> _SOURCE EXTRACT_
Sunday, 30 August 2020

This feels different..

There have been many failed attempts to re-discover any kind of interest in, motivation for and will to exercise over recent years. I believe the main problem is that I associate a number of what I would call "negative" things with any kind of physical effort. Firstly, the pain that I've endured while running around the world so far is the most obvious one. Excruciating shin splints during the run from John O'Groats to Lands End. Badly blistered feet towards the end of the run across the USA as well as extreme constant fatigue throughout. That all seemed quite insignificant when you compare it against the run across Australia. The pain in my feet for over 80 days and the permanent damage caused should have been enough for me to give up running completely. Fortunately I didn't and the subsequent runs across Europe and then from Belgrade to Kiev saw a lot less pain and damage taken. 

The long straight never ending road across Australia

Stobbsy just about keeping my feet in a runnable state in Australia

Putting up with physical pain is one thing but the mental battles that I've faced around the world so far have been a far more difficult thing to endure in my opinion. Almost every stage so far has seen extreme anxiety and paranoia as I've neared the respective finish lines. The final week of the run across the USA is where I first experienced this. I really struggled to come to terms with the fact that the finish line at Coney Island, New York was so close in terms of time (7 days) but not in distance (300 miles). There was another factor which was also present in the subsequent 3 stages around the world. For some reason, towards the end of a long running campaign, the desire for it all to be over is overwhelming. It's like a very negative spin on waiting for Christmas Day as a child. I really need to analyse this more in future but I doubt things are ever likely to change. At least I'm fully aware that the closing days of a stage around the world are going to present a huge mental challenge. I think there is a lot more to be talked about on this subject but I'll leave it for another time.

Losing my mind in Europe

The other major mental challenge that I have faced more recently in Europe and to Kiev is homesickness. Being able to do things like watching the TV, cooking dinner and just normal family life is a huge miss when you're away from home for months at a time. Thoughts of such normality when I'm thousands of miles away from loved ones is a tough thing to try and deal with.

Thankfully, I've come to realise that my multi month running stages are very different from normal life. I feel like I'm trapped in my own bubble. Every small issue or challenge is magnified to the extent that it becomes a big problem. Imagine just how big a real problem then seems during these long campaigns. Fortunately, there haven't been too many of those to deal with.

As you can tell, maintaining a sense of perspective is very difficult when you're far from home, extremely tired and having to run 30 - 40 miles per day or even more. A few paragraphs in a blog really doesn't do the physical and mental battle justice. What I will say is that it's no wonder the last thing I have wanted to do in recent years or have done begrudgingly is exercise. You can put a fancy title on things like #runsub17 but carrying out the actions involved is what really matters.

I don't believe that I've had the real will and desire to do anything exercise wise since the run across Australia finished. That was almost 7 years ago!

> _DATA SEGMENT_
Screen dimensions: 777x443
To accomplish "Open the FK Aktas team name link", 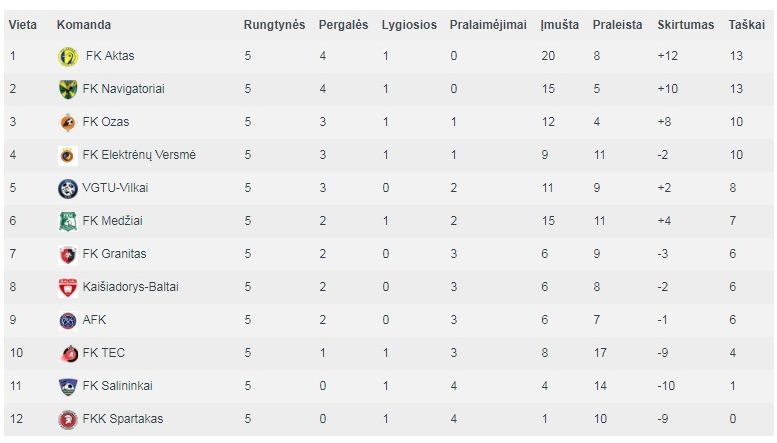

> _SHORT PROBLEM_
Continue the blog post about the author's runs around the world, starting right after its last sentence.

> _RESULT_
I should point out that up to this point in my running and fundraising life, I wouldn't change a single thing. Huge life lessons have been learned. Friendships have been forged. So many kind people have been met. I've also been told on numerous occasions that I've inspired others to do good. Most importantly, almost 1/3 million pounds has been raised so far for local good causes. This, of course, includes St. Benedict's Hospice who I still continue to repay a debt of gratitude to, for the care they gave my Mam.

For every mental and physical battle endured, every sacrifice made, every unpaid month off work, every impact on family and friends, there are untold positive aspects to Run Geordie Run. It's 1 step back but 100 forward after each stage of the run around the world is finished and the charity cheque presented. The negatives are but a very small droplet of water in a huge ocean of positivity. Thankfully, I have a very good sense of perspective. It could be argued that Run Geordie Run helps keeps my head above water. It's the positive thing that I've developed following the loss of both of my parents. It has benefited me greatly in terms of being able to cope with grief. In 2020, Run Geordie Run has got me to a great place.

Arriving back in Newcastle after a tough but successful run across Australia

So that's where I was at in June this year and the problem remained about wanting to simply exercise again. Rewind, to days after the last big run in 2018 when I met with personal trainer (and my best man) David Fairlamb who knew all about my struggles finding the motivation to train. He said that I now needed to "reinvent myself". I've pondered over those words ever since and I'm only just beginning to understand what he meant. 

If I'm to find enjoyment in exercise again and a basic desire to actually want to do it, then I need to think and act very differently while retaining all of the core values that have worked so well for me in the past.

It's a difficult thing to explain currently but since July I have very much tried to set aside all that has gone before and get "back to basics". I've tried to bring to the foreground all of those enjoyable aspects of health and fitness (where, what, when and with who) over the last 2 months. For once, I don't have a grand plan. Given this years events, I certainly don't know when the next stage of the run around the world will be able to take place. All I can do right now is concentrate on enjoying my training again and finding the desire and consistency needed. 

Dave and me at Newcastle Airport

I'll talk more about specifics in the coming weeks. In the meantime, after many failed or half hearted attempts over recent years to exercise, this latest attempt feels different. Has the re-invention of Run Geordie Run begun? It's certainly too soon to tell. There are a lot of positive signs though. Watch this space.